» **PROBLEM TO WORK ON**: Search the records below for "The width and". Return that line and all remaining lines exactly.

##### DATA PROVIDED #####

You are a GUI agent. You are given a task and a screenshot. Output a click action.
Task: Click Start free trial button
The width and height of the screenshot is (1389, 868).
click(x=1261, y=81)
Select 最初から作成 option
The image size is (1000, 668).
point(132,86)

#####

» **SOLUTION BELOW**:
The width and height of the screenshot is (1389, 868).
click(x=1261, y=81)
Select 最初から作成 option
The image size is (1000, 668).
point(132,86)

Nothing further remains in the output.